Quote the records in full and leave their pictures out.

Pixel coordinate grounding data
>>>

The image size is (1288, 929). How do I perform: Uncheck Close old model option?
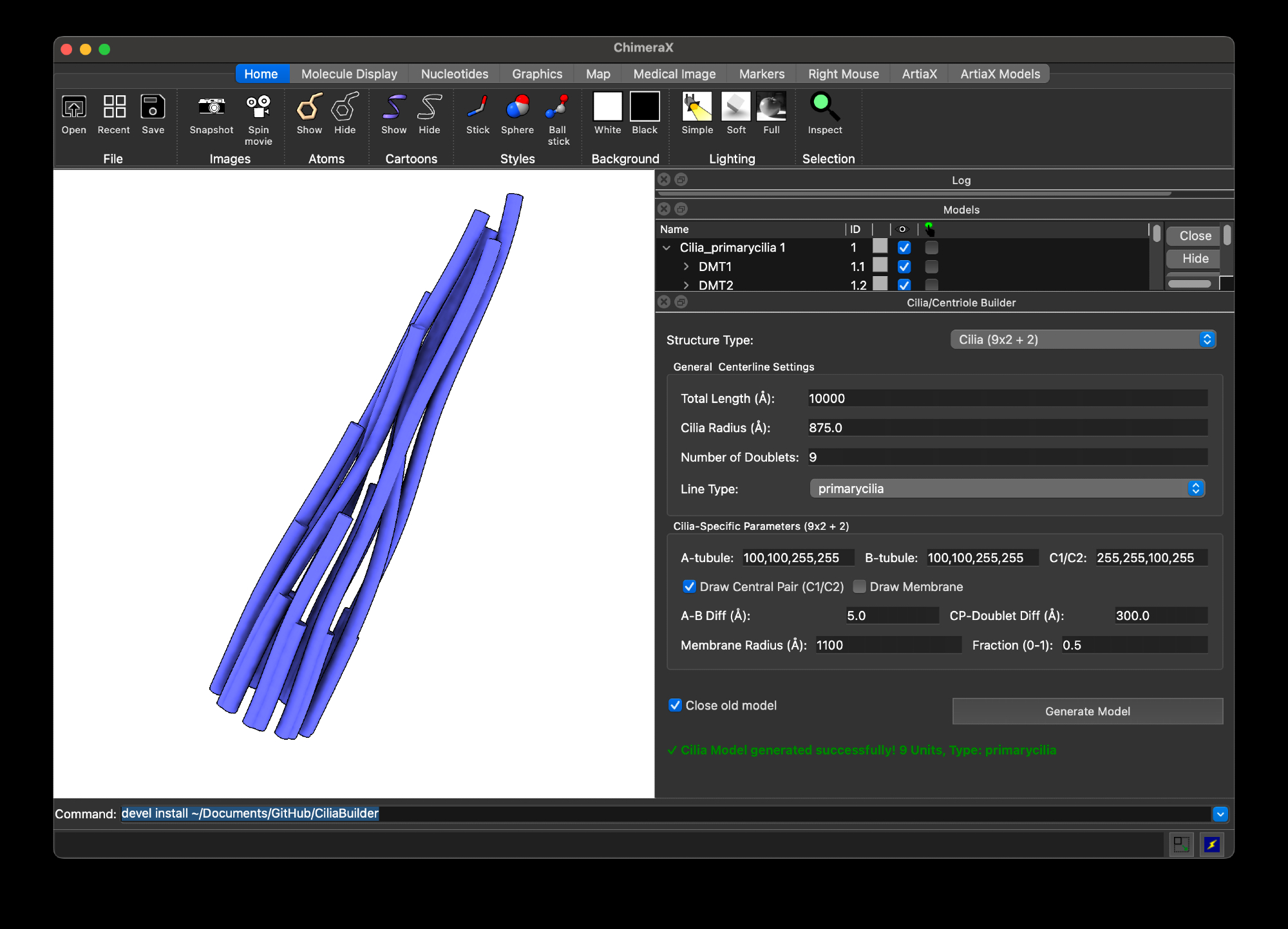click(x=675, y=705)
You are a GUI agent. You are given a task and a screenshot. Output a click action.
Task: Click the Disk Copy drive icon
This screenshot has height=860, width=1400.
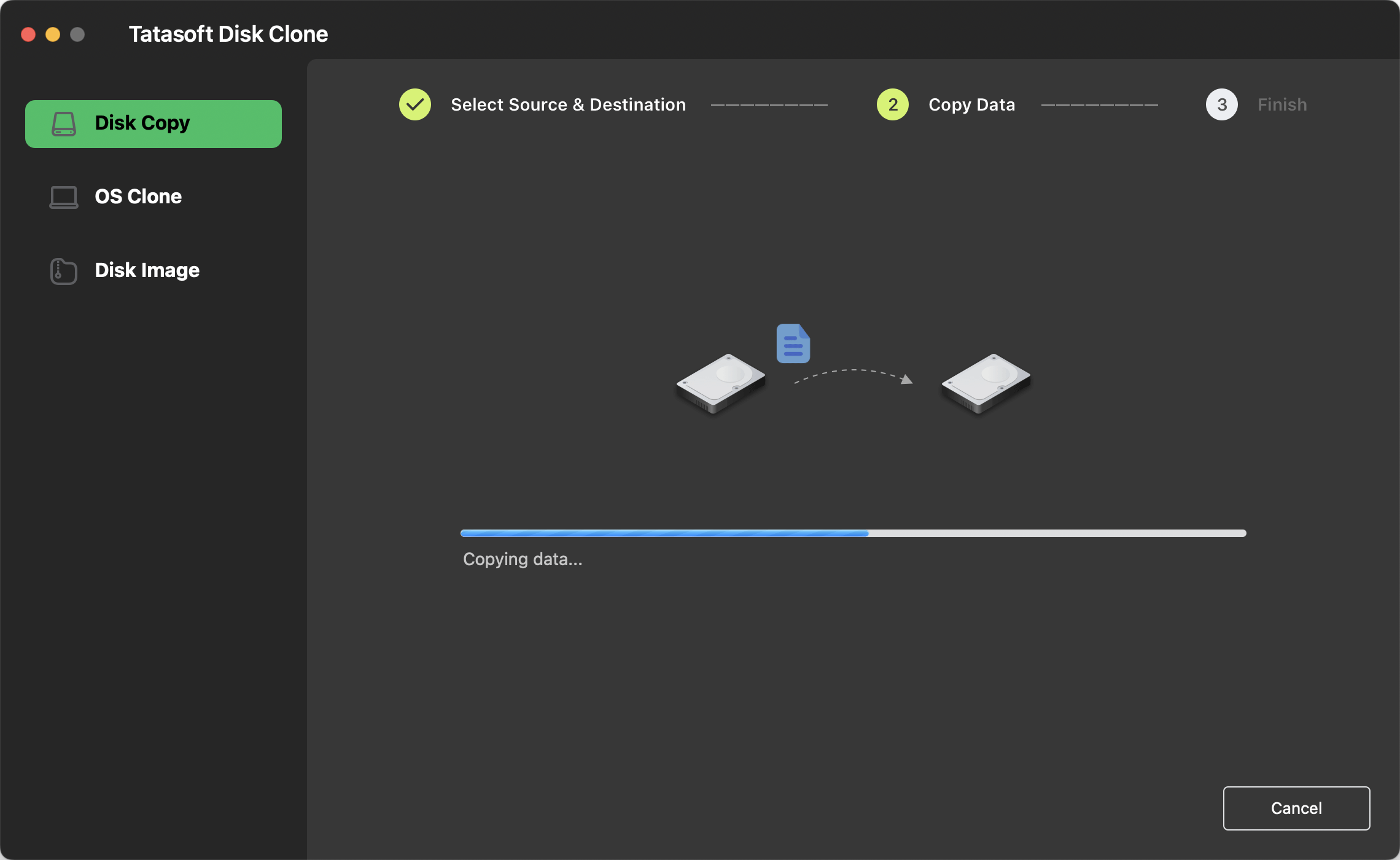[64, 123]
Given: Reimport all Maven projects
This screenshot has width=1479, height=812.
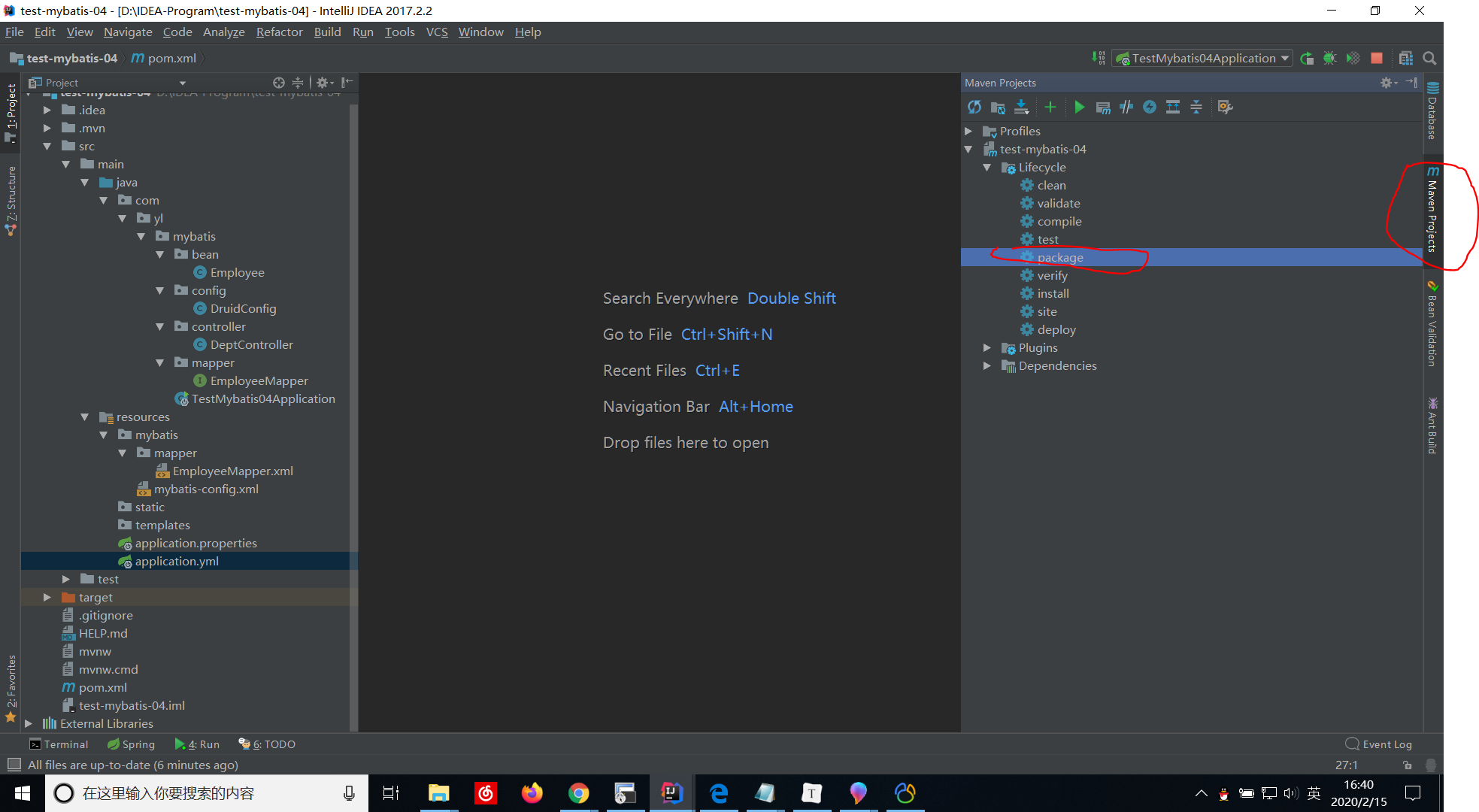Looking at the screenshot, I should click(974, 107).
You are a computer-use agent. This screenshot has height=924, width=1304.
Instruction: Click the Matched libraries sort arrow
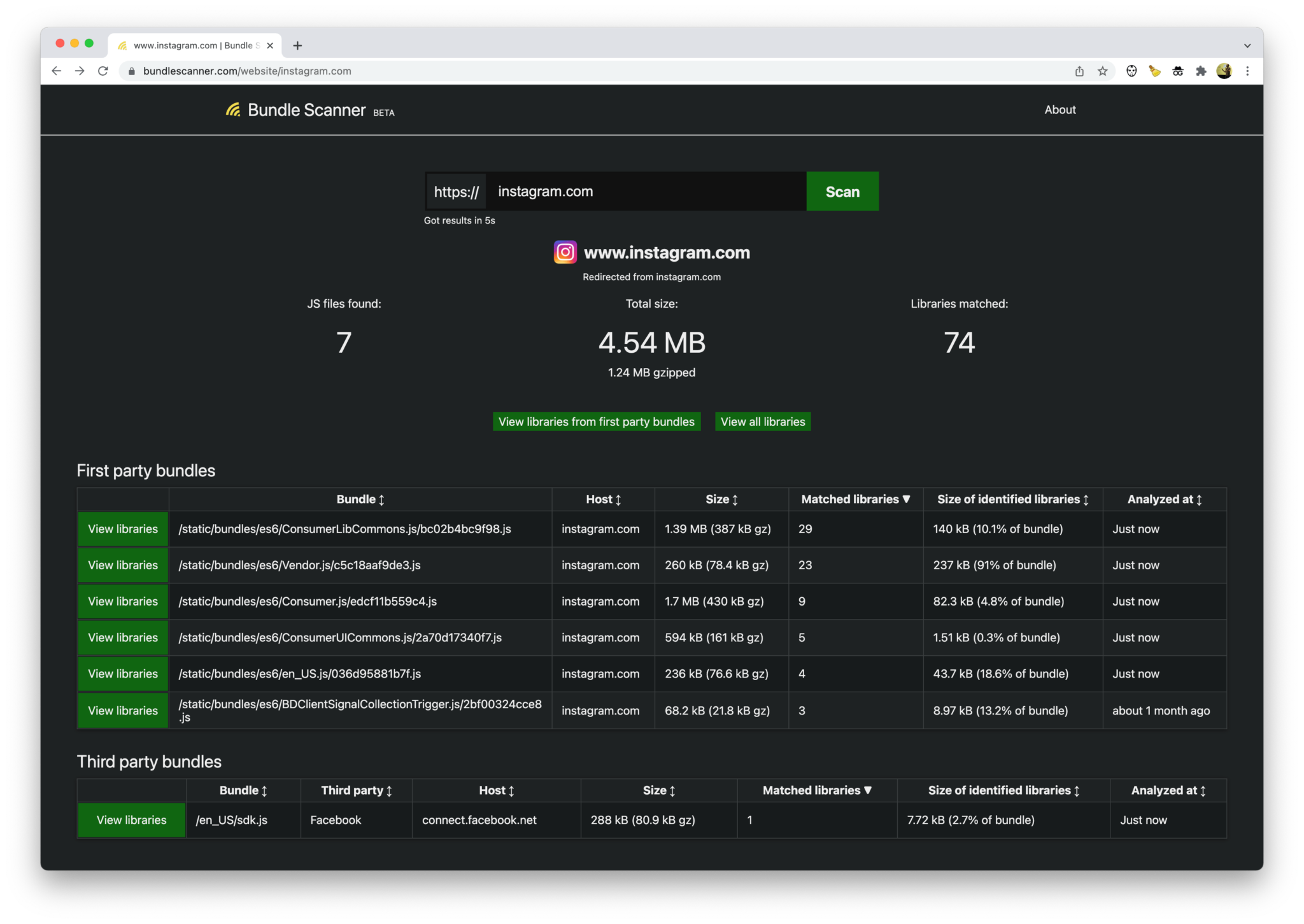tap(906, 499)
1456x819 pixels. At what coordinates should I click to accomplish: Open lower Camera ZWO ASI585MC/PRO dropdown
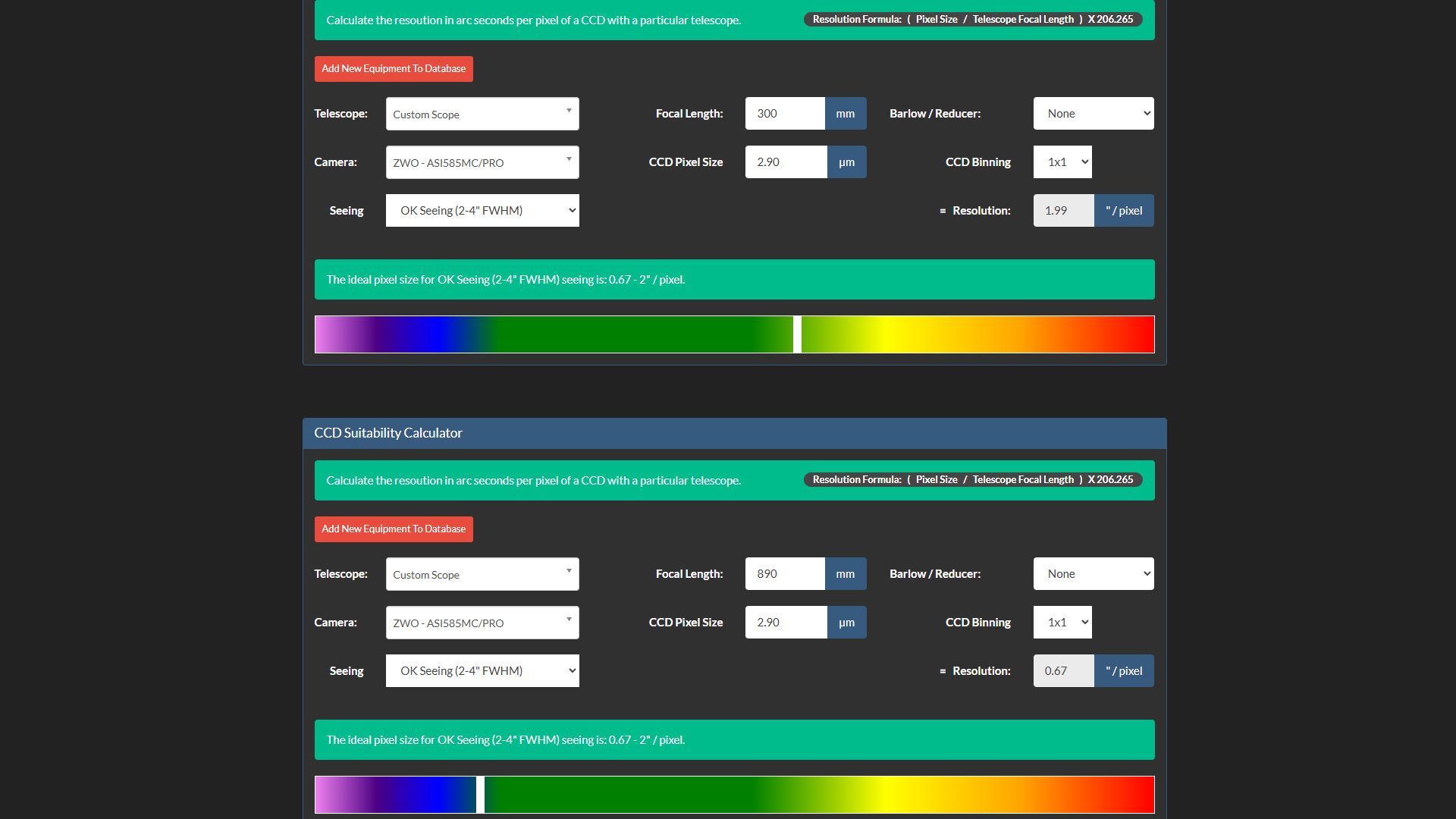point(482,623)
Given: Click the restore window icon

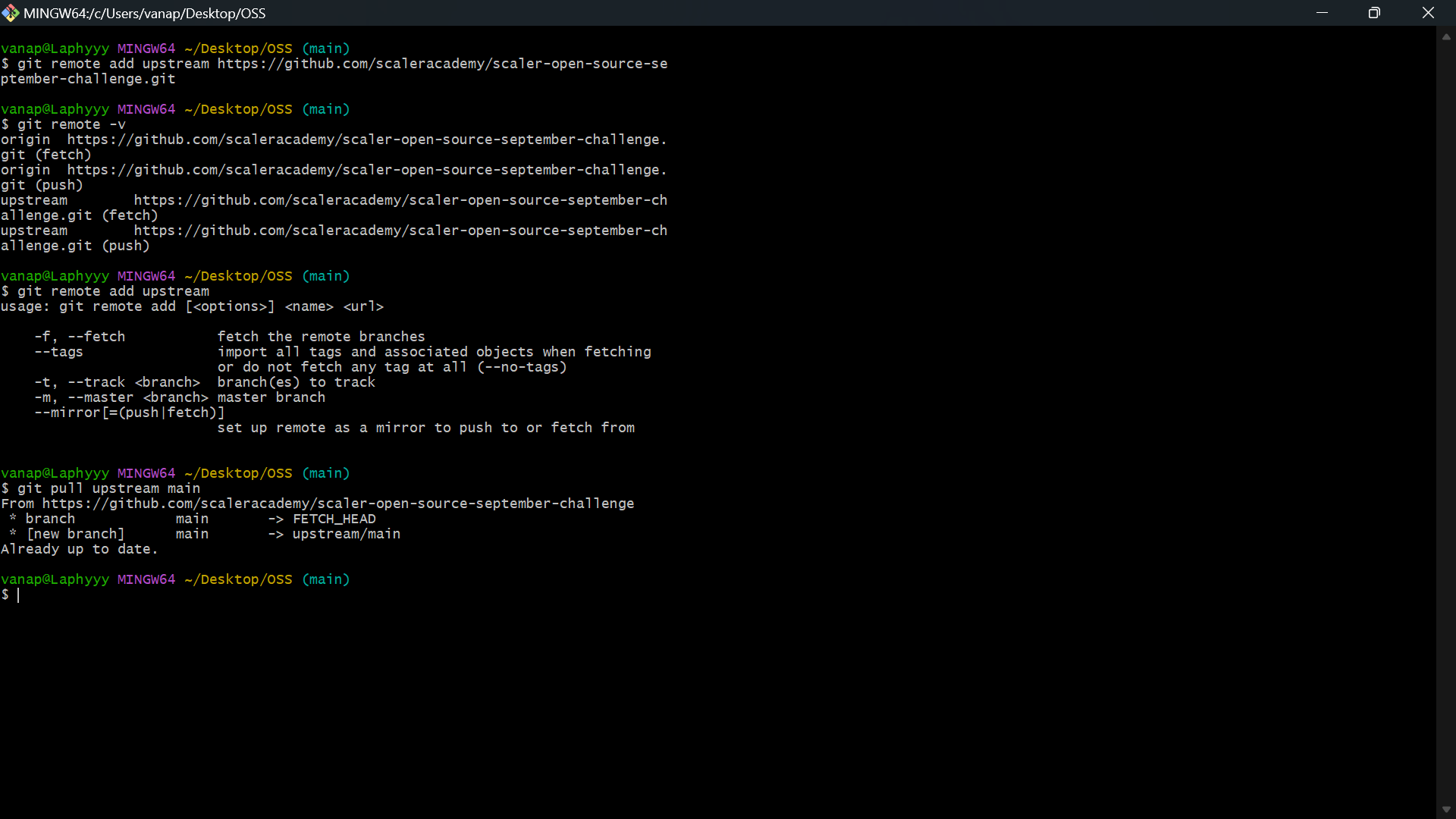Looking at the screenshot, I should (1375, 13).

<<<

» Your solution:
The image size is (1288, 929). How do I perform: Uncheck Close old model option?
click(x=675, y=705)
You are a GUI agent. You are given a task and a screenshot. Output a click action.
Task: Click the Disk Copy drive icon
This screenshot has height=860, width=1400.
[64, 123]
Given: Reimport all Maven projects
This screenshot has width=1479, height=812.
Looking at the screenshot, I should click(974, 107).
You are a computer-use agent. This screenshot has height=924, width=1304.
Instruction: Click the Matched libraries sort arrow
tap(906, 499)
1456x819 pixels. At what coordinates should I click to accomplish: Open lower Camera ZWO ASI585MC/PRO dropdown
point(482,623)
Given: Click the restore window icon

Looking at the screenshot, I should (1375, 13).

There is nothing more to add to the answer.